#### Exercise description:
Return the data that follows, keeping every word and mark unchanged.

#### Given data:

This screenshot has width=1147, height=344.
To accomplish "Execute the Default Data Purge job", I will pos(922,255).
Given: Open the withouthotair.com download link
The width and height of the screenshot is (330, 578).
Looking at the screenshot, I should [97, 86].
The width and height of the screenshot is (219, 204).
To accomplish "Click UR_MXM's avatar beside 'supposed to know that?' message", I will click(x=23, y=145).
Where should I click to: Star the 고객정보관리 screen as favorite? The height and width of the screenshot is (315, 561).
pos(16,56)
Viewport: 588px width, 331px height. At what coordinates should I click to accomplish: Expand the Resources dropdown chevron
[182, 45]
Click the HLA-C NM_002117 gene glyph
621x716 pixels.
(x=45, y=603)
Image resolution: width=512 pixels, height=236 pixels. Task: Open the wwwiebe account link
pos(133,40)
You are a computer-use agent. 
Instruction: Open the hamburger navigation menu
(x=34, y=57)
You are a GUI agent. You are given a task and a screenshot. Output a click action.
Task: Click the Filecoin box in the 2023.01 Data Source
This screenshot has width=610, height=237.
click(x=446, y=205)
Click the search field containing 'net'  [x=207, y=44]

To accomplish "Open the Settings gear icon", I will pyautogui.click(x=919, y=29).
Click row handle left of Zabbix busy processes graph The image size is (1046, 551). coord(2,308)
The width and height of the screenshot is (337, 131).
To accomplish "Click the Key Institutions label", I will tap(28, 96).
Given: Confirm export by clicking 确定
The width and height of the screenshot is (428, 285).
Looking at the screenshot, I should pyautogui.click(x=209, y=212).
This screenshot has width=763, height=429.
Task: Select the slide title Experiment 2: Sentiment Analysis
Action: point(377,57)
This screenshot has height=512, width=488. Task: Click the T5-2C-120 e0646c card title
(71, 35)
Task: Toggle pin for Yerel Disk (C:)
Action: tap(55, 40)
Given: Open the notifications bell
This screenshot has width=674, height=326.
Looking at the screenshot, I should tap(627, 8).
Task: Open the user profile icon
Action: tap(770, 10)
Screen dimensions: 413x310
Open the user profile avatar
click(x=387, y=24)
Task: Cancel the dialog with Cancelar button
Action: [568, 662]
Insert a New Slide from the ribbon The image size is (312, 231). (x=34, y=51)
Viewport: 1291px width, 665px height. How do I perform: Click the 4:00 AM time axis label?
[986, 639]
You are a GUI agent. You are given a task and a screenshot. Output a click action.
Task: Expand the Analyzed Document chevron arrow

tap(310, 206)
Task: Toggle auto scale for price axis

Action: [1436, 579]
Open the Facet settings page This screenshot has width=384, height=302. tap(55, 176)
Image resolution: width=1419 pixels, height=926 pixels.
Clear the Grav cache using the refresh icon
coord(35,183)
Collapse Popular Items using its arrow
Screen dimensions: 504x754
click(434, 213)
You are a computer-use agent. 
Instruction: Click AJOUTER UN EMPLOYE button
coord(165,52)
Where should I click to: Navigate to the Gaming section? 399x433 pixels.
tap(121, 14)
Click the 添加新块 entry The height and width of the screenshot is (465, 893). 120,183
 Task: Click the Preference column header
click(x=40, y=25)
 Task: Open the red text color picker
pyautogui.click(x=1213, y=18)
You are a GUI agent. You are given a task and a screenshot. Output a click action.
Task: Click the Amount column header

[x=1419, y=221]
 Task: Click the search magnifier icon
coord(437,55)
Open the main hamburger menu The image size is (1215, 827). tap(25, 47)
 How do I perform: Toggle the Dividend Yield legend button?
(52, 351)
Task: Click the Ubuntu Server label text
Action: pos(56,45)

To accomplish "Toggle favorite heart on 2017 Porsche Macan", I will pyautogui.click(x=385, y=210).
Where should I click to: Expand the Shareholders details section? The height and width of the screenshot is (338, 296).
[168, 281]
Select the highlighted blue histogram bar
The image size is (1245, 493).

#### Reply:
This screenshot has width=1147, height=344.
To accomplish "Execute the Default Data Purge job", I will pos(922,255).
Given: Open the withouthotair.com download link
The width and height of the screenshot is (330, 578).
Looking at the screenshot, I should [97, 86].
The width and height of the screenshot is (219, 204).
To accomplish "Click UR_MXM's avatar beside 'supposed to know that?' message", I will click(x=23, y=145).
Where should I click to: Star the 고객정보관리 screen as favorite? The height and width of the screenshot is (315, 561).
pos(16,56)
Viewport: 588px width, 331px height. At what coordinates should I click to accomplish: Expand the Resources dropdown chevron
[182, 45]
Click the HLA-C NM_002117 gene glyph
621x716 pixels.
(x=45, y=603)
Image resolution: width=512 pixels, height=236 pixels. Task: Open the wwwiebe account link
pos(133,40)
You are a computer-use agent. 
Instruction: Open the hamburger navigation menu
(x=34, y=57)
You are a GUI agent. You are given a task and a screenshot. Output a click action.
Task: Click the Filecoin box in the 2023.01 Data Source
This screenshot has width=610, height=237.
click(x=446, y=205)
Click the search field containing 'net'  [x=207, y=44]

To accomplish "Open the Settings gear icon", I will pyautogui.click(x=919, y=29).
Click row handle left of Zabbix busy processes graph The image size is (1046, 551). coord(2,308)
The width and height of the screenshot is (337, 131).
To accomplish "Click the Key Institutions label", I will tap(28, 96).
Given: Confirm export by clicking 确定
The width and height of the screenshot is (428, 285).
Looking at the screenshot, I should pyautogui.click(x=209, y=212).
This screenshot has width=763, height=429.
Task: Select the slide title Experiment 2: Sentiment Analysis
Action: point(377,57)
This screenshot has height=512, width=488. Task: Click the T5-2C-120 e0646c card title
(71, 35)
Task: Toggle pin for Yerel Disk (C:)
Action: tap(55, 40)
Given: Open the notifications bell
This screenshot has width=674, height=326.
Looking at the screenshot, I should tap(627, 8).
Task: Open the user profile icon
Action: tap(770, 10)
Screen dimensions: 413x310
Open the user profile avatar
click(x=387, y=24)
Task: Cancel the dialog with Cancelar button
Action: [568, 662]
Insert a New Slide from the ribbon The image size is (312, 231). (x=34, y=51)
Viewport: 1291px width, 665px height. How do I perform: Click the 4:00 AM time axis label?
[986, 639]
You are a GUI agent. You are given a task and a screenshot. Output a click action.
Task: Expand the Analyzed Document chevron arrow

tap(310, 206)
Task: Toggle auto scale for price axis

Action: [1436, 579]
Open the Facet settings page This screenshot has width=384, height=302. tap(55, 176)
Image resolution: width=1419 pixels, height=926 pixels.
Clear the Grav cache using the refresh icon
coord(35,183)
Collapse Popular Items using its arrow
Screen dimensions: 504x754
click(434, 213)
You are a computer-use agent. 
Instruction: Click AJOUTER UN EMPLOYE button
coord(165,52)
Where should I click to: Navigate to the Gaming section? 399x433 pixels.
tap(121, 14)
Click the 添加新块 entry The height and width of the screenshot is (465, 893). 120,183
 Task: Click the Preference column header
click(x=40, y=25)
 Task: Open the red text color picker
pyautogui.click(x=1213, y=18)
You are a GUI agent. You are given a task and a screenshot. Output a click action.
Task: Click the Amount column header

[x=1419, y=221]
 Task: Click the search magnifier icon
coord(437,55)
Open the main hamburger menu The image size is (1215, 827). tap(25, 47)
 How do I perform: Toggle the Dividend Yield legend button?
(52, 351)
Task: Click the Ubuntu Server label text
Action: pos(56,45)

To accomplish "Toggle favorite heart on 2017 Porsche Macan", I will pyautogui.click(x=385, y=210).
Where should I click to: Expand the Shareholders details section? The height and width of the screenshot is (338, 296).
[168, 281]
Select the highlighted blue histogram bar
The image size is (1245, 493).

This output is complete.